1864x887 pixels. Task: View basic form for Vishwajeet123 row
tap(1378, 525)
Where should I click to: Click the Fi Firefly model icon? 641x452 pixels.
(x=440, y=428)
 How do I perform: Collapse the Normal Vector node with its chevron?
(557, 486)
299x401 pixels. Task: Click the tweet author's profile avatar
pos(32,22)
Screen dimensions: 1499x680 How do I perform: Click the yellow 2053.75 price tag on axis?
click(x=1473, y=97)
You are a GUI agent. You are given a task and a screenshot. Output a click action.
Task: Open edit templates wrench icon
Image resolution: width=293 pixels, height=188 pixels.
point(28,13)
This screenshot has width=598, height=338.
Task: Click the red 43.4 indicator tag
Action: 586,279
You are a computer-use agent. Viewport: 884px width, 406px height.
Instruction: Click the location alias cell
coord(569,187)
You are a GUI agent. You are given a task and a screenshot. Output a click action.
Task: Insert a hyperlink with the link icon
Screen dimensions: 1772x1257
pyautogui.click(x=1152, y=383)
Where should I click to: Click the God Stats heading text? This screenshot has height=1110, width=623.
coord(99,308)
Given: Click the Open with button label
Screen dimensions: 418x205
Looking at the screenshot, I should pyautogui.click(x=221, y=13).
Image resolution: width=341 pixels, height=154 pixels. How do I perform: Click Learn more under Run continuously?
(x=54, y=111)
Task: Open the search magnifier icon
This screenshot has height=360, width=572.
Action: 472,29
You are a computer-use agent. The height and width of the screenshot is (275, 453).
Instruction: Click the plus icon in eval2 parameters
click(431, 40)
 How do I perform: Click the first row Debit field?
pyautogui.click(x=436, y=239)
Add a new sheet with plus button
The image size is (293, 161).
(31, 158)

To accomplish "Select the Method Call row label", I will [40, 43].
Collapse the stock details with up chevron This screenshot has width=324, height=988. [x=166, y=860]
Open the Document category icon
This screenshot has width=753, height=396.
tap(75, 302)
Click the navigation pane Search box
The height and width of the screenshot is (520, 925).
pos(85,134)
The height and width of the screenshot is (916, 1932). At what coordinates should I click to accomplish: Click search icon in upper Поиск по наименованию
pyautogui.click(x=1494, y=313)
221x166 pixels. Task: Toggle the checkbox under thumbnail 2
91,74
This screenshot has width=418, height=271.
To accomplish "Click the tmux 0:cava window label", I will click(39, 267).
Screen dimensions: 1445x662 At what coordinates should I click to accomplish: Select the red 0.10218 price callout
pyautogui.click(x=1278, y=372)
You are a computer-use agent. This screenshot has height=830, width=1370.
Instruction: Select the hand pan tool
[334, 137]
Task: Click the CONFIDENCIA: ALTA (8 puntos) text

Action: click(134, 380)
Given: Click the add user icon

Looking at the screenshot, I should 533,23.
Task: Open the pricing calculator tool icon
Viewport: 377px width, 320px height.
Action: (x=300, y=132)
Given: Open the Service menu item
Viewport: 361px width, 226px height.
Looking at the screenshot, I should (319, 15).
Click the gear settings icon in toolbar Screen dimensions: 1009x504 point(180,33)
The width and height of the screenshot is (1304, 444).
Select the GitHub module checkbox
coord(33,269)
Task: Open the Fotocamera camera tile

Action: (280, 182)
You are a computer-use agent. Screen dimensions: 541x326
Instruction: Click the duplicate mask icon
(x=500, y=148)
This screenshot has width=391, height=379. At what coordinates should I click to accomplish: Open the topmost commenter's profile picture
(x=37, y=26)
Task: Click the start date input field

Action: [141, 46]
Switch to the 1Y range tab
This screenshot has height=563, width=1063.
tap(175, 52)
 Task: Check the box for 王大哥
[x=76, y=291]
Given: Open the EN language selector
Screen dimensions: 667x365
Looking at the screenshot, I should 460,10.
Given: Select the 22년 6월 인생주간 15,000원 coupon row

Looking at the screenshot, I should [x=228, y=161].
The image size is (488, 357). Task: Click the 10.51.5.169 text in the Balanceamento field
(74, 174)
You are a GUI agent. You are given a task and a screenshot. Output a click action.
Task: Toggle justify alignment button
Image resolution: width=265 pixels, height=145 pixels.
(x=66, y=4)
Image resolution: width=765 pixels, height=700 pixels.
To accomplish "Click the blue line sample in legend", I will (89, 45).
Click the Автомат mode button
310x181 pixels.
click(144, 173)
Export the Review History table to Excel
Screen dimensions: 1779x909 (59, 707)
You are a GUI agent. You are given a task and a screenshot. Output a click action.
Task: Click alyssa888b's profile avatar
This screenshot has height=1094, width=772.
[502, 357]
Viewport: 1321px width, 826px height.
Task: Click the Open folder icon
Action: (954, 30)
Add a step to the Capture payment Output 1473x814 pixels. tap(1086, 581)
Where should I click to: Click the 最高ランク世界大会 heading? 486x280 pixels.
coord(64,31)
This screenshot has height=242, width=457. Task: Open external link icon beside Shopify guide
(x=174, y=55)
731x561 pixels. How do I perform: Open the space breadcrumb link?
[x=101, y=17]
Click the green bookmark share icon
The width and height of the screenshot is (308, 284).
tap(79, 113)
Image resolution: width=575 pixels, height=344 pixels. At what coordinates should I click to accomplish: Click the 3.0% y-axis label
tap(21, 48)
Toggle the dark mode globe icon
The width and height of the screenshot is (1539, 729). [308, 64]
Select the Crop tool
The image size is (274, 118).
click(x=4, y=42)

• _Exercise instructions_:
Could you give the number of lines in the entries that contain the string "computer"? Only the number, please.

• _Result below_:
4